And the next paragraph:

> hospitals such as Florida Hospital have no ability to negotiate the payments
> from the public payers – Medicare and Medicaid – that pay for the majority
> of the clinical services provided. This poses a tremendous financial
> challenge for hospitals because these payments do not cover costs. In order
> to overcome these shortfalls, hospitals negotiate higher rates from private
> insurance groups. For this reason, continuing cuts to Medicare and Medicaid
> payments create an unsustainable business environment and put undue
> financial pressure on private payers

(The common response to this is that we need to increase funding to Medicare.
While it's true that Medicare happens to be underfunded, that doesn't actually
address the structural problem.

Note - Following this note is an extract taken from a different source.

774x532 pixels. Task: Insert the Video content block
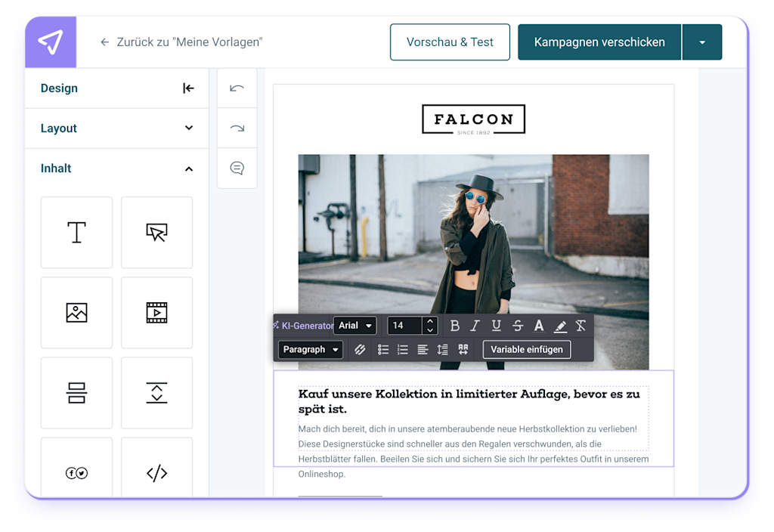pos(156,313)
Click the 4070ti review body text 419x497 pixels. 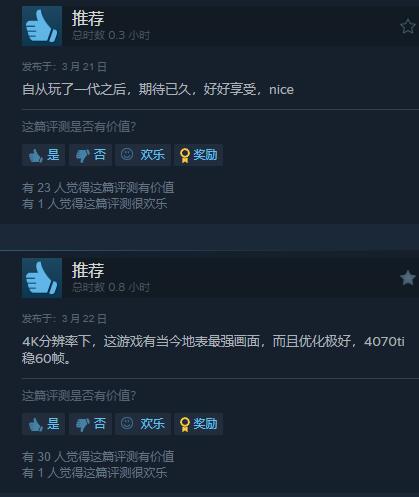point(213,350)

Because Medicare has the ability to change
their reimbursement unilaterally[0] while it has to request additional funding
from Congress, these two will _always_ be out of sync).

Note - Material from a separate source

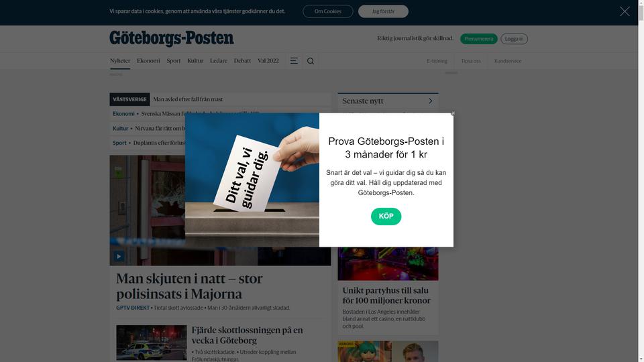Open the Om Cookies info button
This screenshot has height=362, width=644.
click(x=328, y=11)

[0] the word 'negotiate' is often used here, but since hospitals are
essentially legally required to accept Medicare patients, it's no more a fair
negotiation than the negotiation you have with Comcast over your bill. You can
squeeze a few extra dollars out of them if you fight, but at the end of the
day, Comcast has all the power, so they can - and do! - price-gouge.

------
drivativ
One way this industry may get nudged significantly (disruption is too strong a
word and not exactly a great thing when dealing with peoples health) is to
approach it from the outside the system and come at it from the consumer
health angle. Yes, it is far more limited in many ways as you can't build a
system a hospital can integrate but there is still a lot that can be done.

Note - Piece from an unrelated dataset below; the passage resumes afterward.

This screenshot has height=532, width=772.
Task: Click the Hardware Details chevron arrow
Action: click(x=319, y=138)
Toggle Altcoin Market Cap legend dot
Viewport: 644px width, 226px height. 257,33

20-30 years ago, if you had a problem, you went to a doctor and that was about
it. Now, people are more likely to choose to (or forced to by cost) seek
alternative practitioners or at least partially take matters into their own
hands (independent research, dietary and lifestyle changes, etc). These will
usually be people who are not really getting helped by the system and are
probably facing issues where lifestyle is a big factor (autoimmune issues,
diabetes, obesity, etc). If you can successfully help that group of people
where the system has failed to, then you may start to see some real changes as
most people ultimately will (eventually) gravitate to what actually works
(yes, I am an optimist).

Of course, as another commenter mentioned, we tend to be terrible at doing
things now to benefit our future selves, but I still believe technology could
play a big role in helping with that and the current options, like wearing a
fitbit, are barely scratching the surface, mainly in that they aren't yet
doing much to prove their benefit to the consumer or obviously help them day-
to-day. That is a really hard task when health changes occur over long
timespans but at least it is just hard-hard, not EMR/politics-hard.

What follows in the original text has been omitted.